Storage Hierarchy
| Layer | Latency | Size | Examples |
|---|---|---|---|
| CPU registers | <1 ns | Bytes | In-chip |
| L1/L2/L3 Cache | 1–30 ns | KB–MB | In-chip SRAM |
| RAM | 100 ns | GB | DDR5 |
| NVMe SSD | 100 µs | TB | Local SSD, AWS GP3 |
| SATA SSD / HDD | 1–10 ms | TB–PB | Object storage backends |
| Distributed storage | 1–100 ms | Exabytes | HDFS, Ceph, S3 |
| Tape / Archive | Hours | Unlimited | Glacier, LTO tape |
HDFS (Hadoop Distributed File System)
HDFS stores very large files across many commodity machines by splitting them into 128 MB blocks. A NameNode (metadata) tracks where each block lives. Multiple DataNodes store the actual blocks with a 3x replication factor.
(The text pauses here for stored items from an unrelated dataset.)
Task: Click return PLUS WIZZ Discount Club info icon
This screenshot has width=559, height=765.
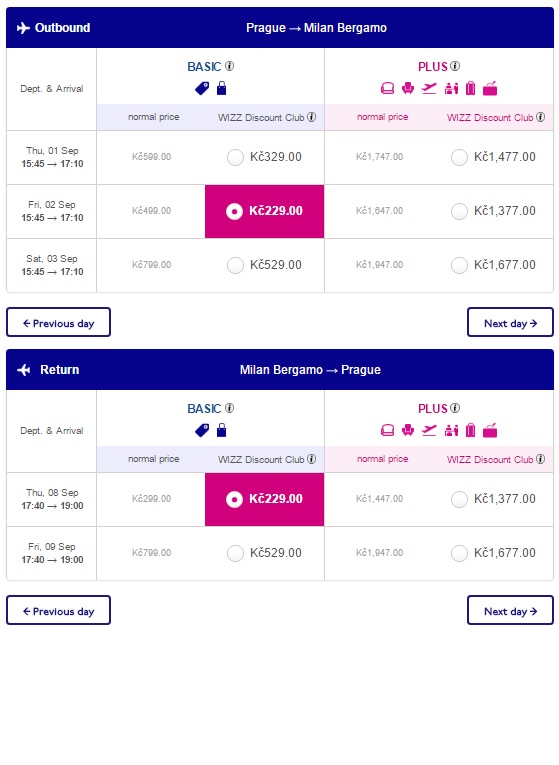Action: pyautogui.click(x=540, y=459)
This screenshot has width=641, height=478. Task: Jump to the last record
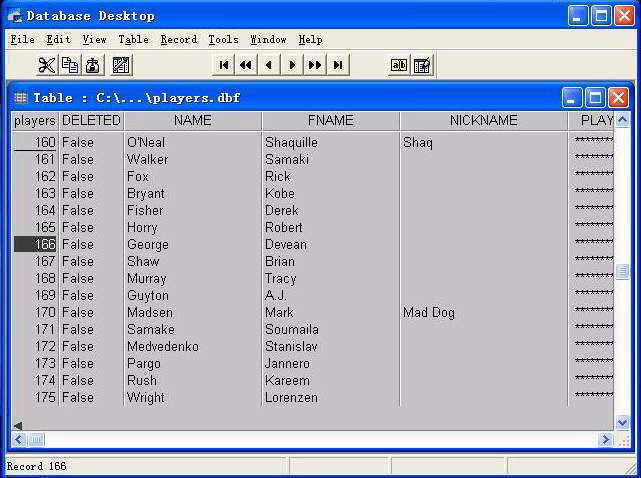tap(338, 65)
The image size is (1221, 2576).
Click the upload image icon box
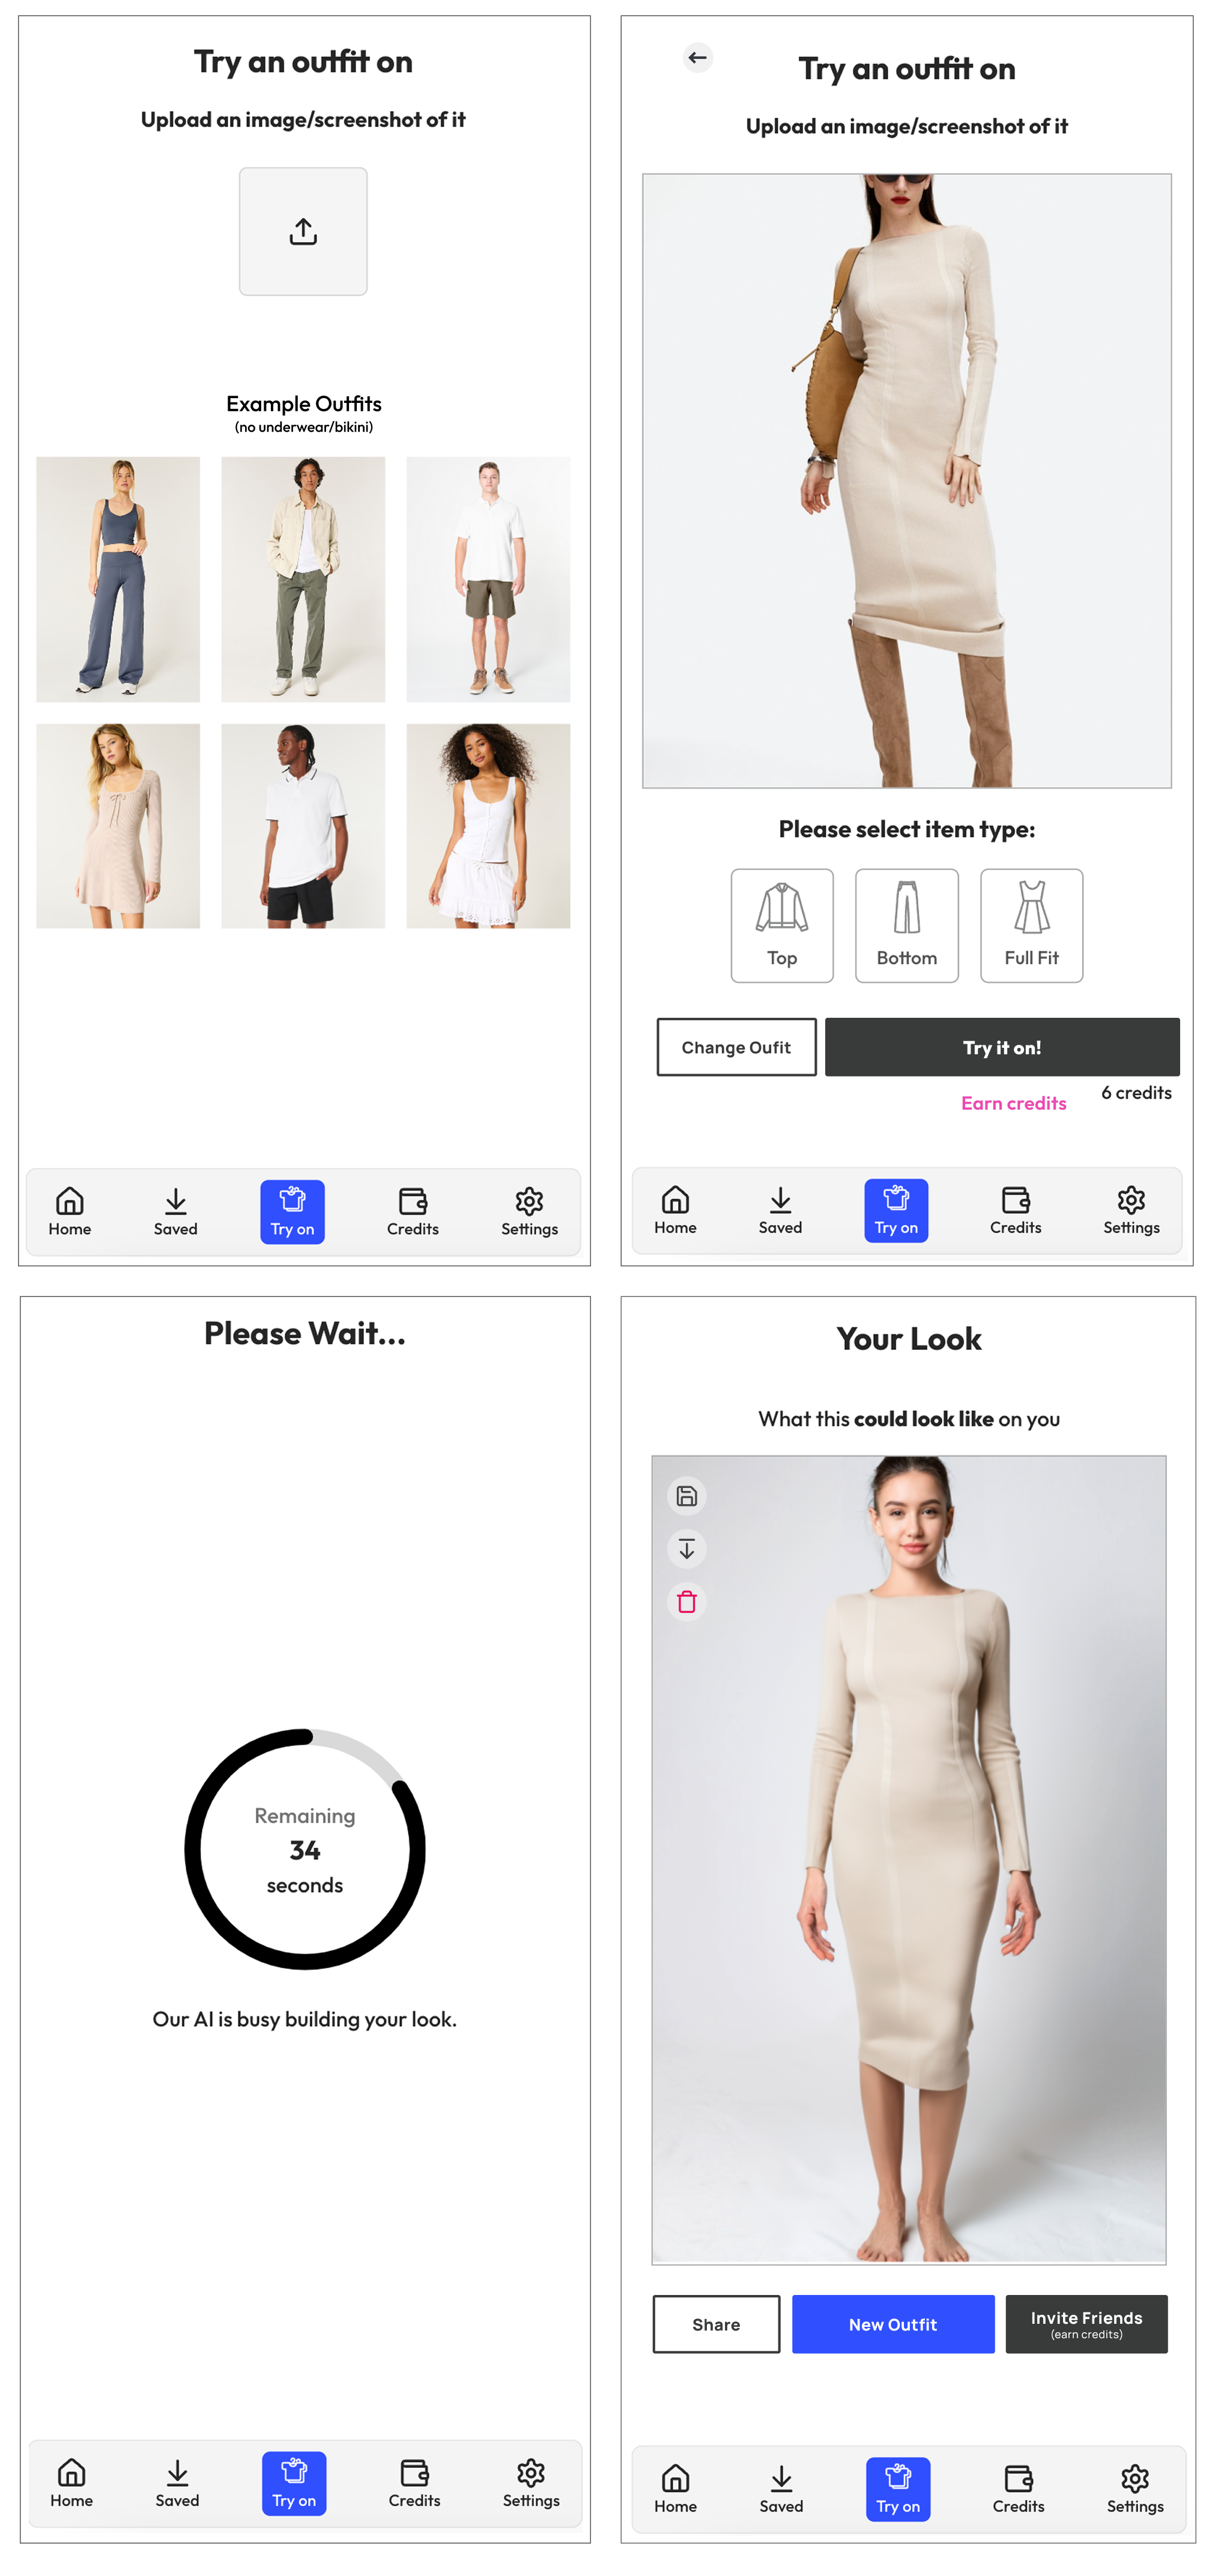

- Designed for write-once, read-many access patterns
- Data locality — MapReduce/Spark moves computation to the data node, not vice versa
- Rack awareness — replicas placed across racks for fault tolerance
- NameNode is a SPOF — use High-Availability NameNode with Zookeeper in production
Ceph
Ceph is an open-source, unified distributed storage system that provides object storage (compatible with S3), block storage (RBD for VMs), and file storage (CephFS). Used by OpenStack, Kubernetes, and many cloud providers.
NOTE: Ceph's CRUSH algorithm maps data to storage devices deterministically without a central lookup table — removing the single-point-of-failure bottleneck that plagues other distributed filesystems.